In summary, PHD inhibitors are considered to be effective in eMF-REP cells but not in pMF-REP cells with methylation-based silencing of the genes for HIF2α and EPO ( Figure 1D ). Our preliminary experiments using mouse models have shown that EPO production is induced by PHD inhibitors in undamaged or slightly damaged REP Cells of fibrotic kidneys through HIF2α accumulation but not in severely damaged areas. In contrast, PHD inhibitors activate EPO production in almost all the REP cells of healthy kidneys within 6 H after peritoneal injection of the drug (Suzuki et al., 2018b). Clinical trials have demonstrated that PHD inhibitors induce erythropoiesis in nephric patients suffering from any CKD stage and end-stage renal disease, but anephric patients barely respond to PHD inhibitors with regard to EPO induction (Bernhardt et al., 2010). Taken together, these results suggest that EPO produced by a small number of REP cells in the kidney is sufficient to induce erythropoiesis in renal anemia patients. Indeed, as mentioned above, ON-REP cells constitute less than 10% of the REP cells in mouse models of severe chronic anemia ( Figure 1C ; Yamazaki et al., 2013). These observations also suggest that the efficacy of PHD inhibitors differs among renal anemia patients and that the population of eMF-REP and healthy REP Cells in each patient defines their responsiveness to PHD inhibitors.

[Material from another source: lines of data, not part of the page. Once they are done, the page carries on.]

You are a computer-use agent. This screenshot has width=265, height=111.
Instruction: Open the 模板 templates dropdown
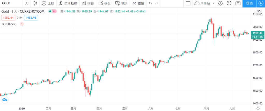[x=105, y=3]
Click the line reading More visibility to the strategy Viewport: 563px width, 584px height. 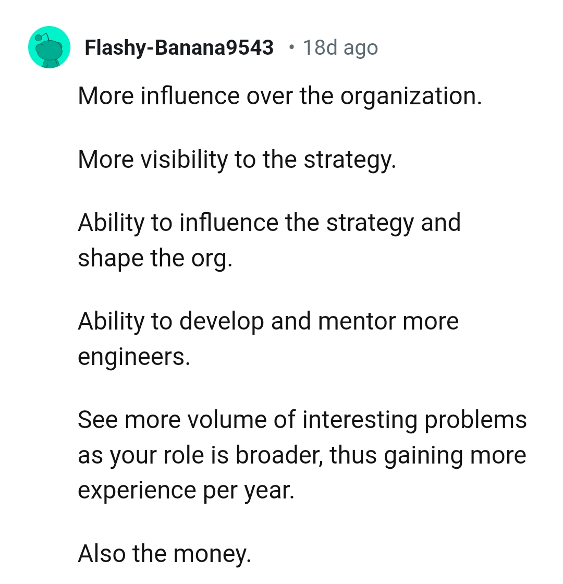[x=237, y=159]
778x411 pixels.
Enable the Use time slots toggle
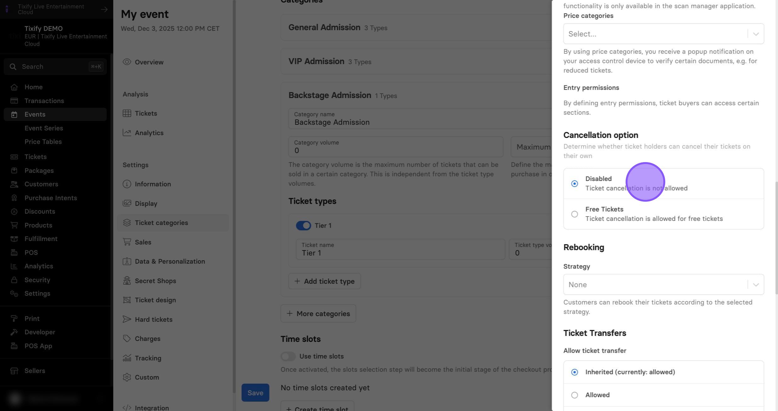coord(288,356)
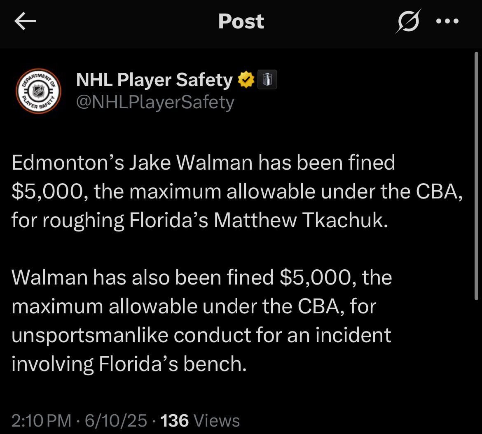
Task: Go back using the left arrow
Action: [25, 21]
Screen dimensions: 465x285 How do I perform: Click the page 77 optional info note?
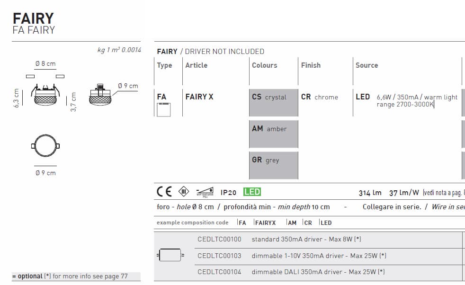coord(69,276)
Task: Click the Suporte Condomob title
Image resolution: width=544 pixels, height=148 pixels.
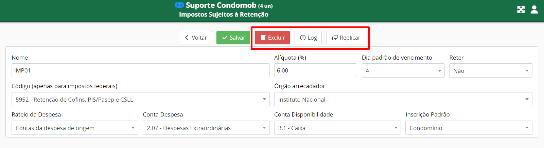Action: (x=221, y=5)
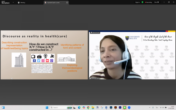The image size is (176, 110).
Task: Open more options beside the screen share tab
Action: click(x=67, y=2)
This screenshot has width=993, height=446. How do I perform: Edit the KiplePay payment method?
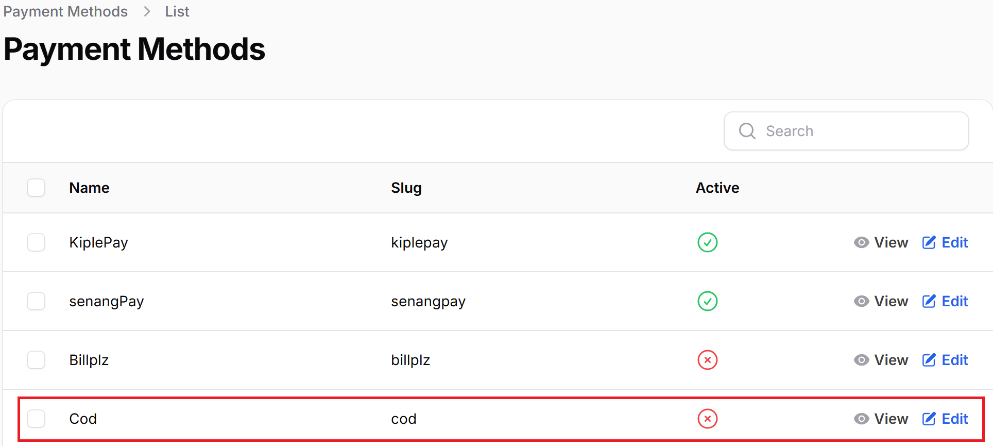[x=945, y=242]
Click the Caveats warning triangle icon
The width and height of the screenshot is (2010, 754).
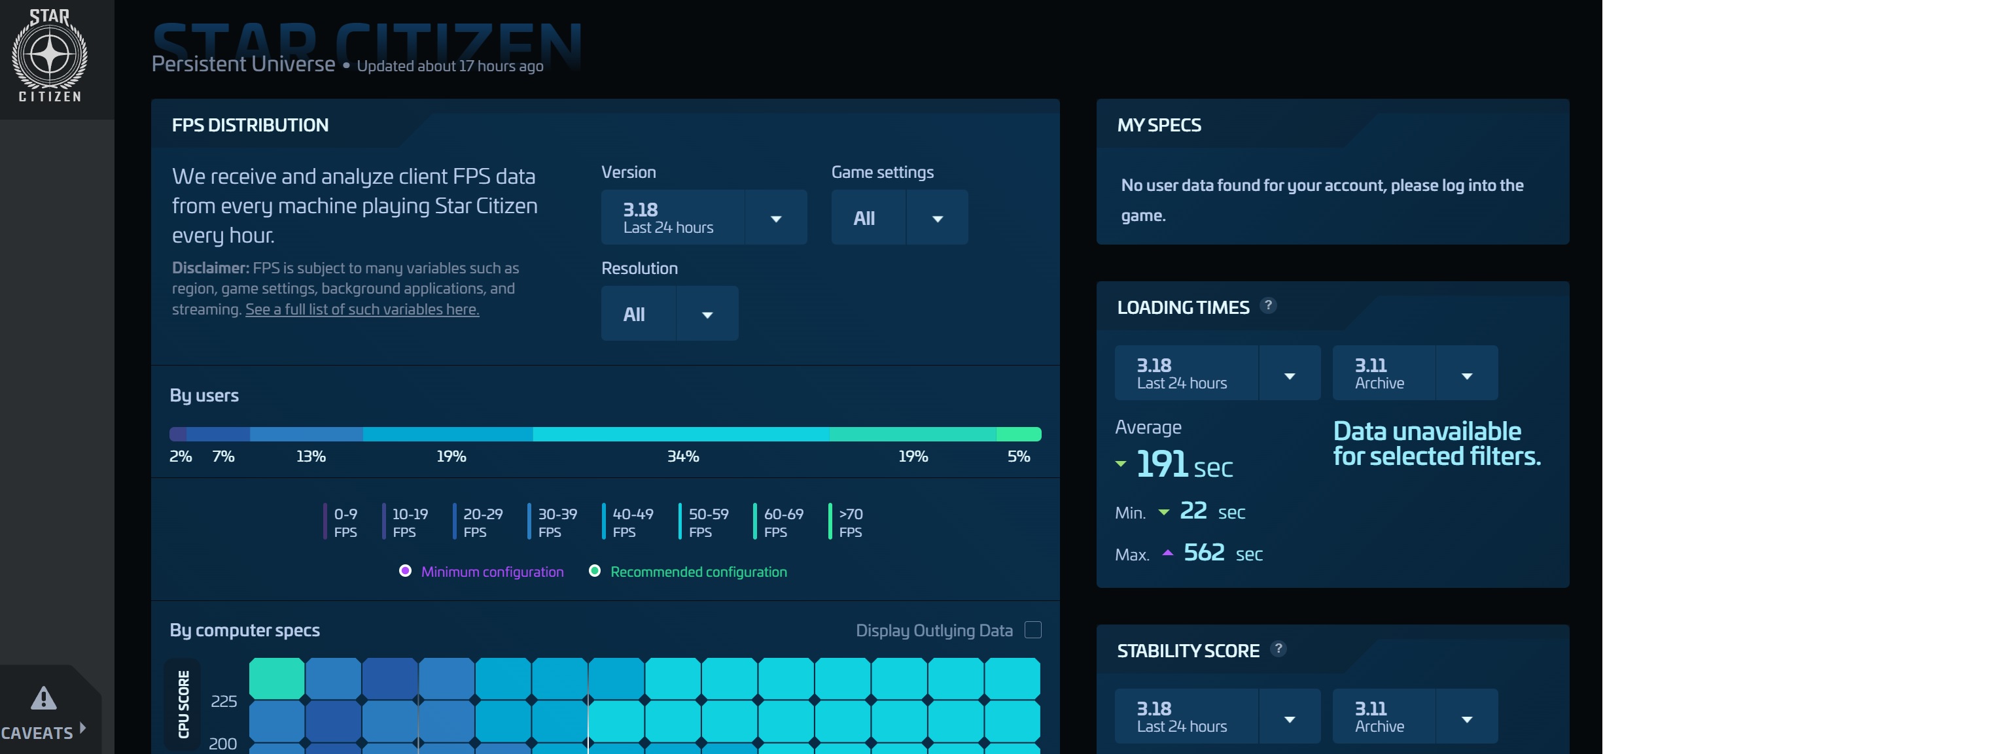[x=44, y=698]
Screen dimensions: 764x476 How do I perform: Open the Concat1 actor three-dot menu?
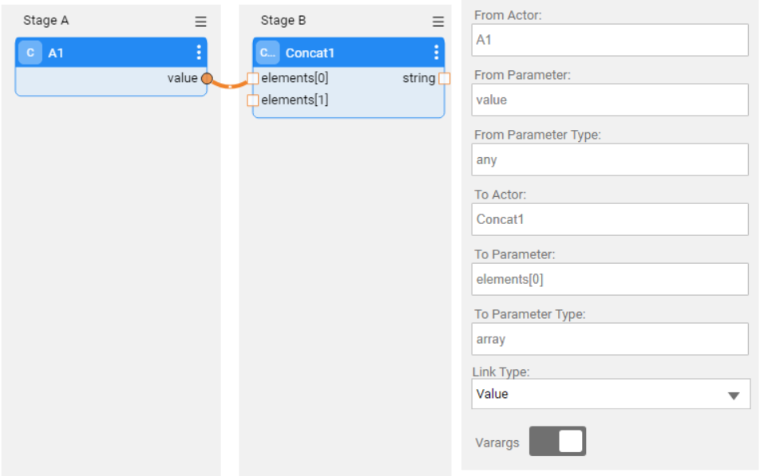436,53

Perspectives: Non-Invasive Strategies for Personalized Precision Medicine for Chronic Kidney Disease

Here, we summarize the epigenetic and molecular mechanisms of EPO-gene silencing in CKD patients and propose the stepwise transformation of REP cells into eMF-REP and pMF-REP cells in injured kidneys ( Figures 1C, D ). We also suggest that PHD-inhibitor responsiveness varies in patients and is dependent on the degree of REP cell transformation, which fundamentally correlates with the degree of kidney fibrosis in CKD. Thus, diagnosing the degree of kidney fibrosis is expected to inform us not only about CKD conditions/prognoses but also about PHD-inhibitor responsiveness of CKD patients. Currently, an invasive biopsy is widely adopted for the diagnosis of the complicated pathology of CKD (Mise et al., 2014). However, non-invasive biomarkers for the progression of CKD are being explored. For example, urine concentrations of N-acetyl-β-D-glucosaminidase (Bazzi et al., 2002) can be used. However, the quantitative relationship of the biomarkers to the degree of kidney fibrosis should be investigated in detail.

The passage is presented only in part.